Problem:
The listing must be copied out in full and exactly; no images go with it.

※

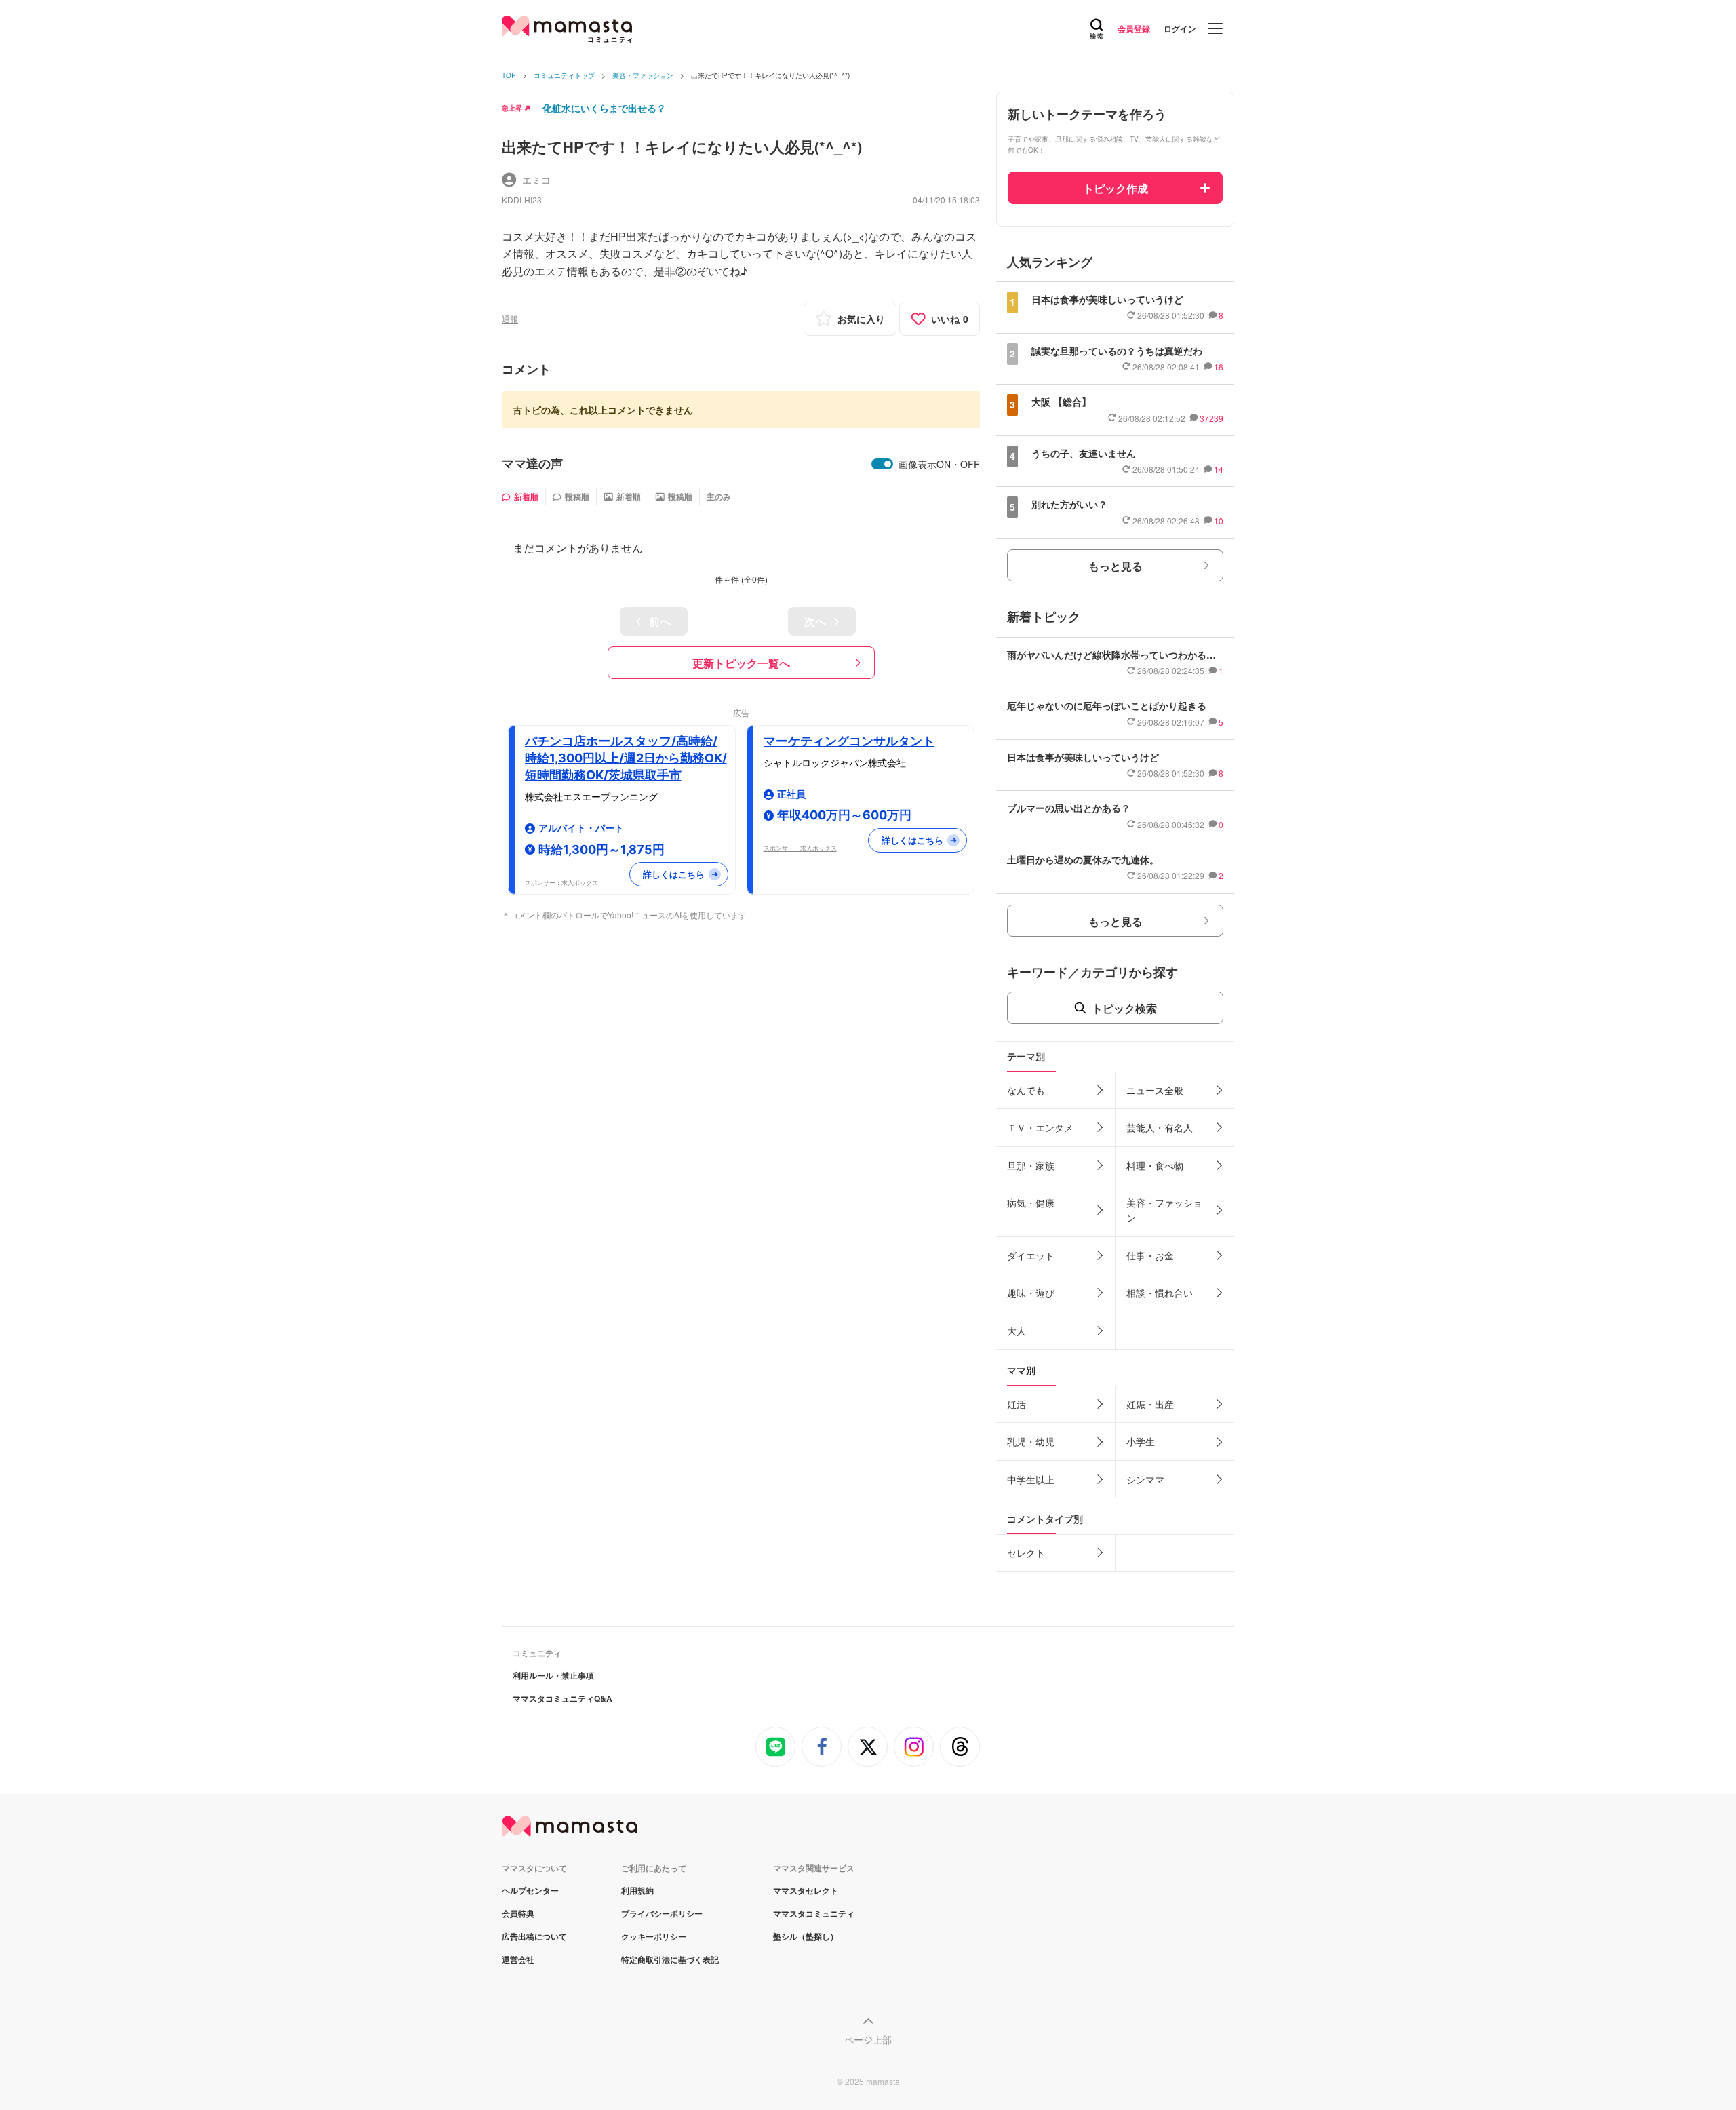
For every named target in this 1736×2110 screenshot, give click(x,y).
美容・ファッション (1164, 1210)
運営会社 (518, 1959)
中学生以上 (1030, 1479)
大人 (1016, 1330)
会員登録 (1134, 28)
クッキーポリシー (653, 1936)
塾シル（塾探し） (805, 1936)
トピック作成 (1115, 188)
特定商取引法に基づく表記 (670, 1959)
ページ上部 (868, 2039)
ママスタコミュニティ (813, 1913)
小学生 (1140, 1441)
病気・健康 (1030, 1202)
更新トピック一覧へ (741, 663)
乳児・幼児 (1030, 1441)
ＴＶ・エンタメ (1040, 1127)
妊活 (1016, 1404)
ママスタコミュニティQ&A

※

Output for this exercise:
For every named target in this 1736×2110 screenshot, give click(x,y).
美容・ファッション (1164, 1210)
運営会社 (518, 1959)
中学生以上 (1030, 1479)
大人 (1016, 1330)
会員登録 (1134, 28)
クッキーポリシー (653, 1936)
塾シル（塾探し） (805, 1936)
トピック作成 (1115, 188)
特定商取引法に基づく表記 (670, 1959)
ページ上部 (868, 2039)
ママスタコミュニティ (813, 1913)
小学生 (1140, 1441)
病気・健康 (1030, 1202)
更新トピック一覧へ (741, 663)
乳児・幼児 (1030, 1441)
ＴＶ・エンタメ (1040, 1127)
妊活 (1016, 1404)
ママスタコミュニティQ&A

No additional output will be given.